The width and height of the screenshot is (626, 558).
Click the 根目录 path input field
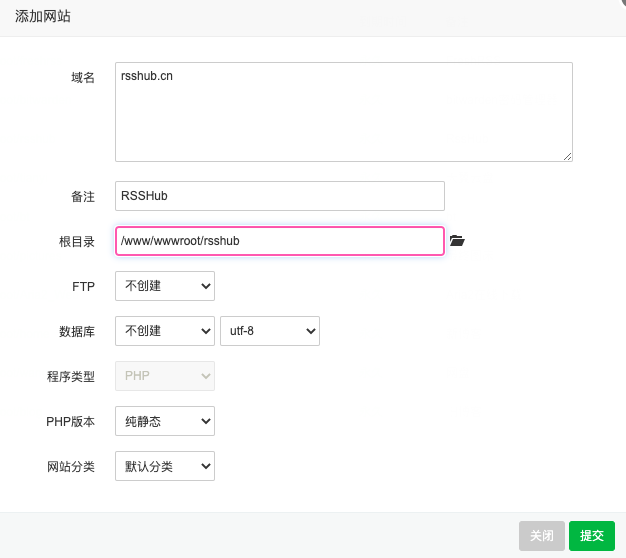point(279,241)
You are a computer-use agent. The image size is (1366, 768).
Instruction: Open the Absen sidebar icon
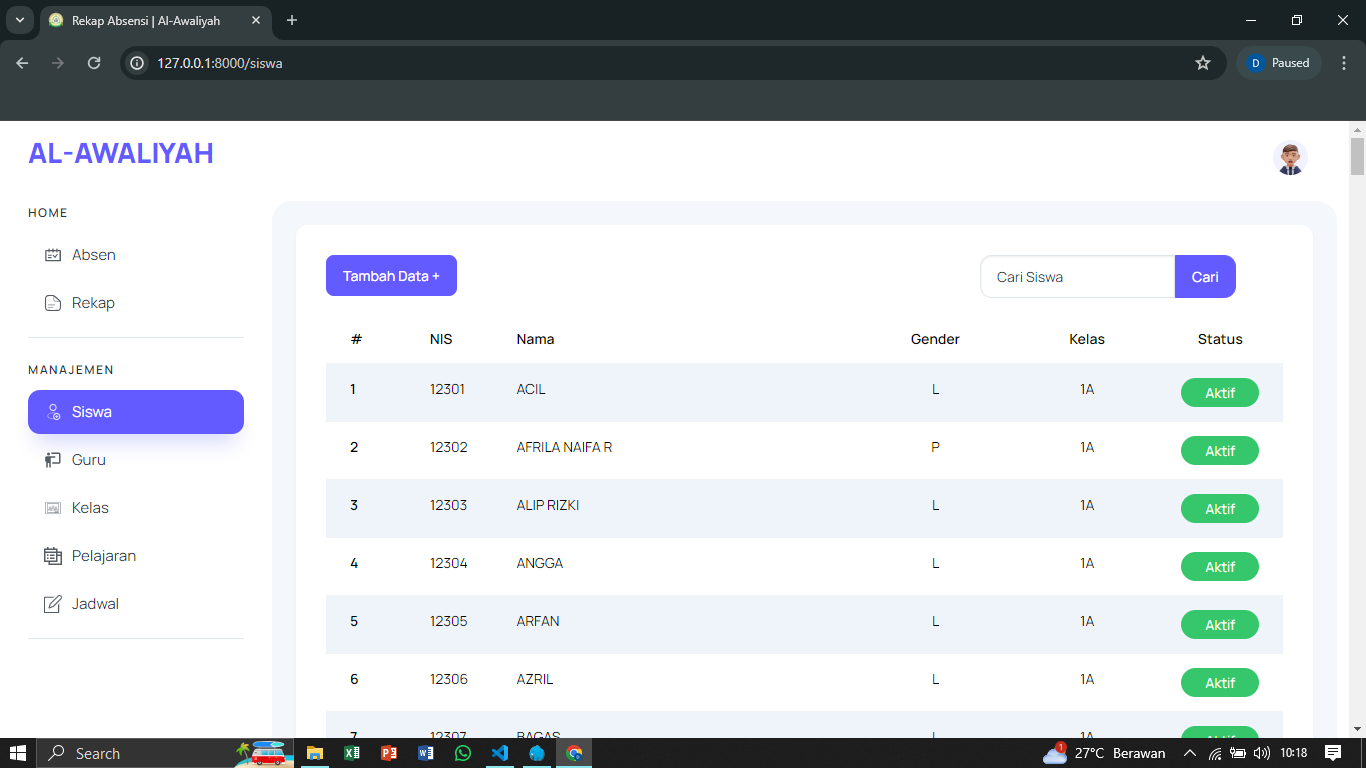pyautogui.click(x=53, y=255)
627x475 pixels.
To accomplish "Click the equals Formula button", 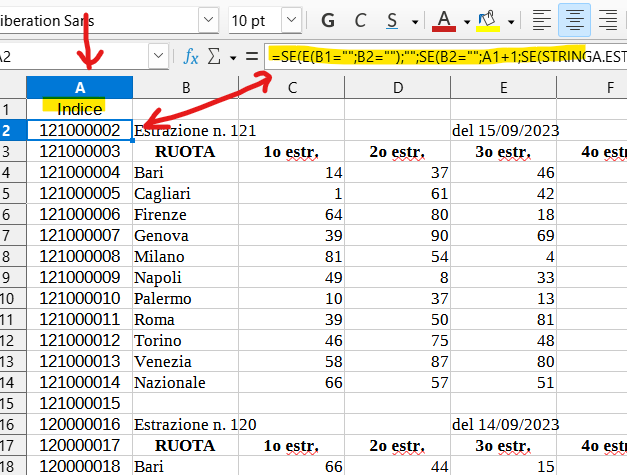I will 252,56.
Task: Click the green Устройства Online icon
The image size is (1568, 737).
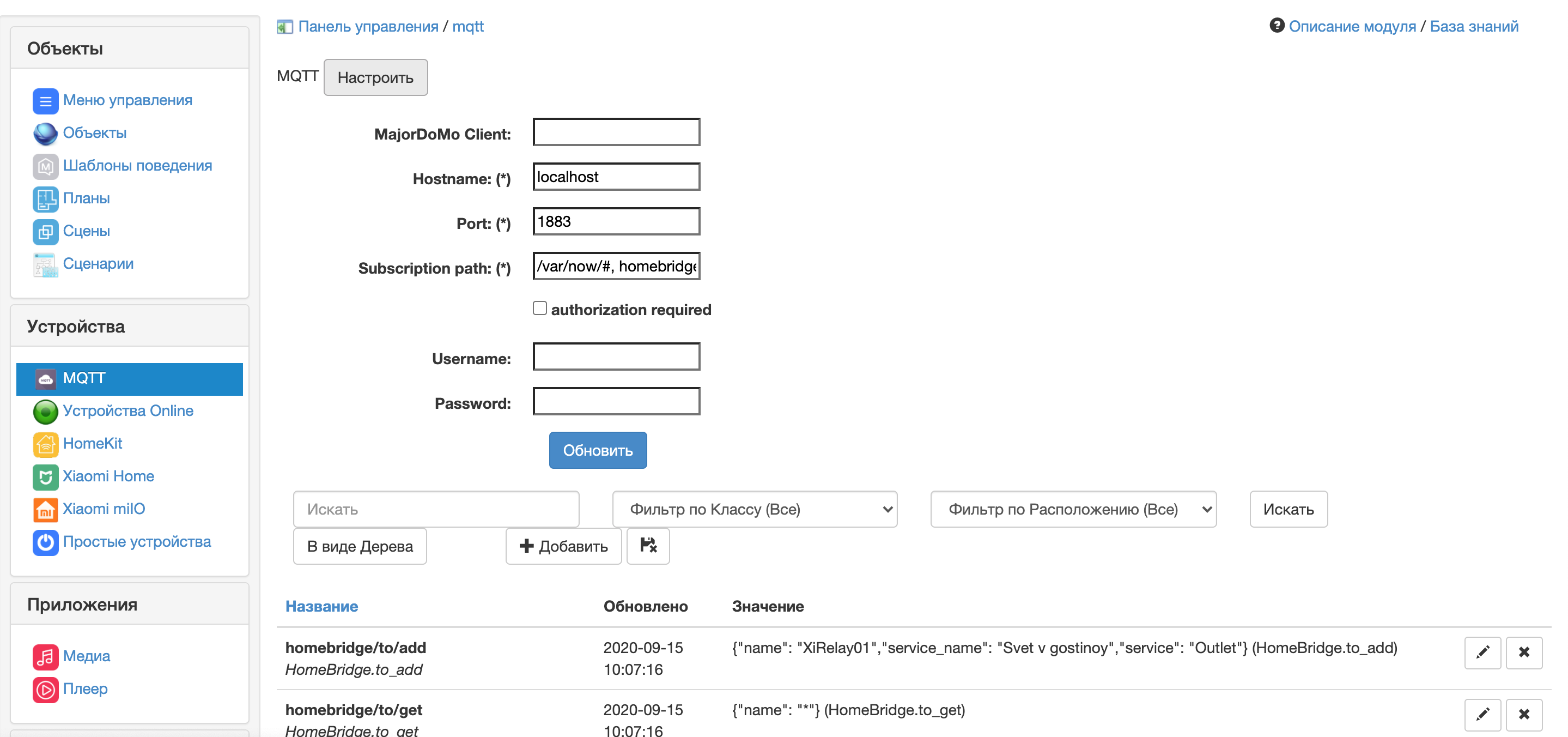Action: tap(45, 411)
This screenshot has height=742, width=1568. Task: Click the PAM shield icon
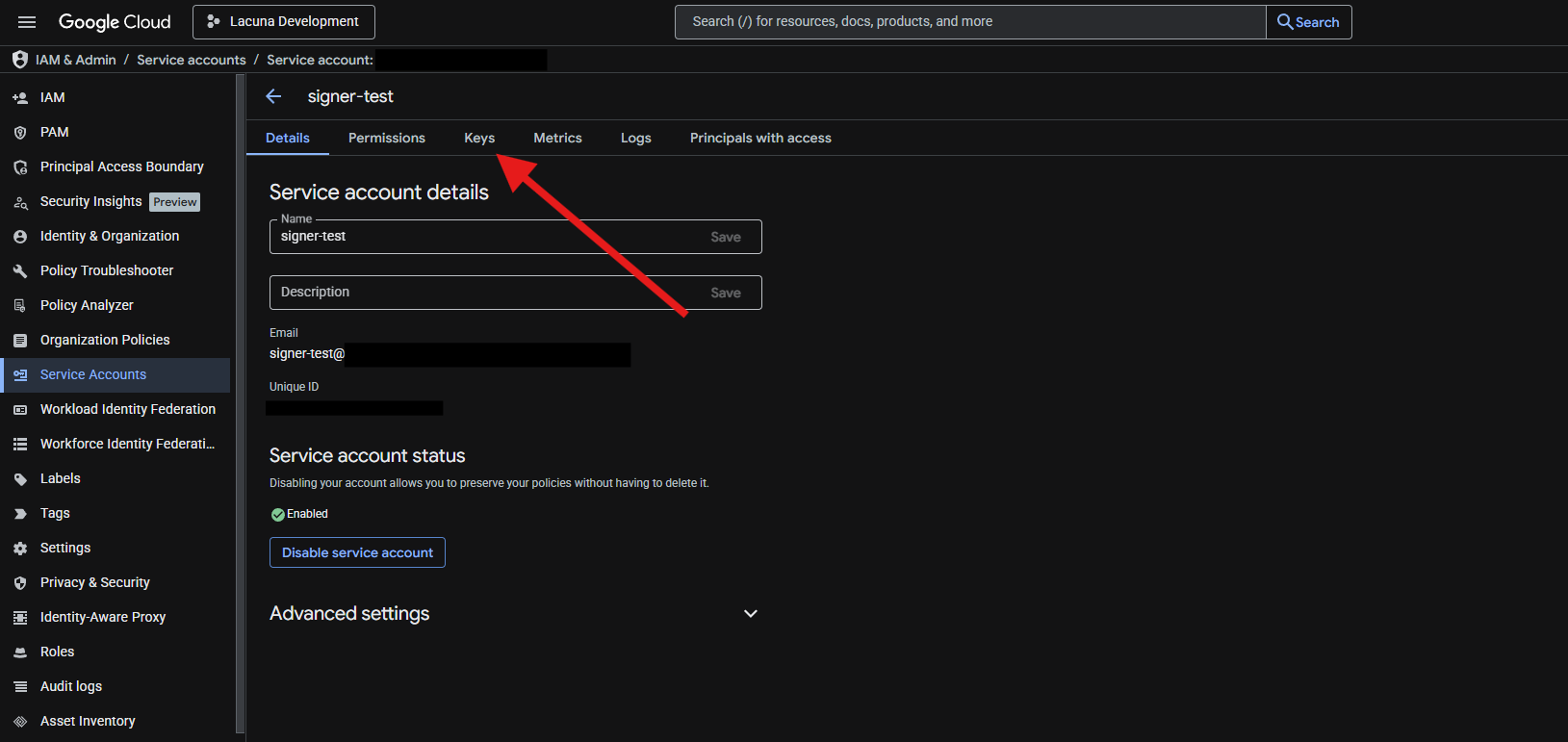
────────────────────────────────────────
**WHAT IS BEING ASKED**. Begin at the line that has "Task: Click the green Устройства Online icon" and stop at the end of the listing. Reproduce those lines with "Click" switched to "Select", leaving out the pictures and changing nothing else.

**TASK RESPONSE**.
Task: Select the green Устройства Online icon
The image size is (1568, 737).
Action: tap(45, 411)
This screenshot has height=742, width=1568. Task: Select the PAM shield icon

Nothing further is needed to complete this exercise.